Prof. Stephen Whitfield (AMST) is a Max Richter Professor of American Civilization.

Prof. Winston Bowman (HIST)

Given that the United States has held hundreds of prisoners on Cuban soil for more than a decade with scant regard for the rule of law or the judicial process, President Obama is not in a position to take a high-handed or moralistic position against the Castro administration on this issue. Disengaging entirely would give us less leverage to effect positive change in Cuba and leave the U.S. open to charges of hypocrisy.  President Obama should instead walk a fine line between building on the hopeful signs of reengagement and appearing to whitewash or endorse Cuba’s oppressive policies.  This is a difficult balance to strike, but it is one America has managed in the past in dealing with more powerful nations, including China, that have dubious human rights records.

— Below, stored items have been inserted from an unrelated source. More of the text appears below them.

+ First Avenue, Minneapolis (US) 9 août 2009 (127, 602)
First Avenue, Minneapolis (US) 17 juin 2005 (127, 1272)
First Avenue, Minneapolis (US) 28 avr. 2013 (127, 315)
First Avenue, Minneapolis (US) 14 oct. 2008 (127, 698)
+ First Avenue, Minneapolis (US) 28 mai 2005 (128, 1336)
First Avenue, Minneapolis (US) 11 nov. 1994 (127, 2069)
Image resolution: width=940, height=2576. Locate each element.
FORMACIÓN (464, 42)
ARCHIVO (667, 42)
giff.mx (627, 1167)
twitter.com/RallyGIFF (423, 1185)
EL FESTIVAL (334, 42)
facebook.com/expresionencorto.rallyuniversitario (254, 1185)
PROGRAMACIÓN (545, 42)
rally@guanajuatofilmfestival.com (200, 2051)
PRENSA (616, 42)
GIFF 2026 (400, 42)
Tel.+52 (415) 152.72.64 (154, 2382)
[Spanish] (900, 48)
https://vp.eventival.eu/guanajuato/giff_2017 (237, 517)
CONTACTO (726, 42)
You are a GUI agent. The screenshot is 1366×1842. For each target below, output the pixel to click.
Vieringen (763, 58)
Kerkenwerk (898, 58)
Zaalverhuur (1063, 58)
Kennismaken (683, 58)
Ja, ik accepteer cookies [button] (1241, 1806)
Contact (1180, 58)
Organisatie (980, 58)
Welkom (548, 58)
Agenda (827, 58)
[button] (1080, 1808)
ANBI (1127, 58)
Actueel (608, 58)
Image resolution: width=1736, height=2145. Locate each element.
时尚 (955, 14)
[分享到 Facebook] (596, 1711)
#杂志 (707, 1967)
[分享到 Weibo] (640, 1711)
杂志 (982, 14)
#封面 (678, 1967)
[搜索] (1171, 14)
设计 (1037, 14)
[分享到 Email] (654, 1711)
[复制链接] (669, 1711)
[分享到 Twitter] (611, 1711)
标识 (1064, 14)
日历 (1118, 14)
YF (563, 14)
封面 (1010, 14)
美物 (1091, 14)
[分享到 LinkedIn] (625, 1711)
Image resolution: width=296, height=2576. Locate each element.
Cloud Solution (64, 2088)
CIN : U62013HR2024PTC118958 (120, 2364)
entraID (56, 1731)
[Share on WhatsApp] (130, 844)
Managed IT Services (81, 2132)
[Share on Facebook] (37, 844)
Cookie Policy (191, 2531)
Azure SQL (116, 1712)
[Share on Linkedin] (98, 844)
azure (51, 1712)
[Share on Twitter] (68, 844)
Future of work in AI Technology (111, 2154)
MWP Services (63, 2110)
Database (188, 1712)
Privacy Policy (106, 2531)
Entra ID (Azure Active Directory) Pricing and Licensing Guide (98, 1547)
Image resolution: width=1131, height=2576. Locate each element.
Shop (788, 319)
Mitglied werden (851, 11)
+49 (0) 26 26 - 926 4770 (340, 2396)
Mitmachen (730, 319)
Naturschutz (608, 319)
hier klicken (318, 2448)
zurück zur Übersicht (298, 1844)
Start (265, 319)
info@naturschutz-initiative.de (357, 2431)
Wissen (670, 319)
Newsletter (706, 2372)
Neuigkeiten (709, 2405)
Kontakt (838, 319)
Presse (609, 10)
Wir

Prof. Winston Bowman (HIST) is a lecturer in history.

Prof. Faith Smith (AAAS)

This stipulation is rooted in a moral and geopolitical accounting based on the U.S.’s perceived superior democratic principles. Dissenters in Cuban prisons have paid heavily for their opposition to the state; so have many throughout the Caribbean and in this country. The U.S. has turned a blind eye to the most gruesome treatment of political activists in the region as long as the regimes they opposed could say that they were not Communist. A sprawling U.S. carceral system sucks the life out of immigrants, debtors, poor people, non-white people; opponents of the state’s injustice. President Obama’s March 22 speech in Havana gestured toward the unequal symmetries of power undergirding the U.S.’s relationship to Cuba but also to the mutual history of slaveholding that has generated an afterlife in which citizens in both territories still struggle for economic and racial justice. Demanding that one side prove its moral qualifications is a shortsighted view of a longstanding and complicated “partnership.”

Prof. Faith Smith (AAAS) is an Associate Professor of African and Afro-American Studies and English. She also teaches in the Latin American and Latino Studies department.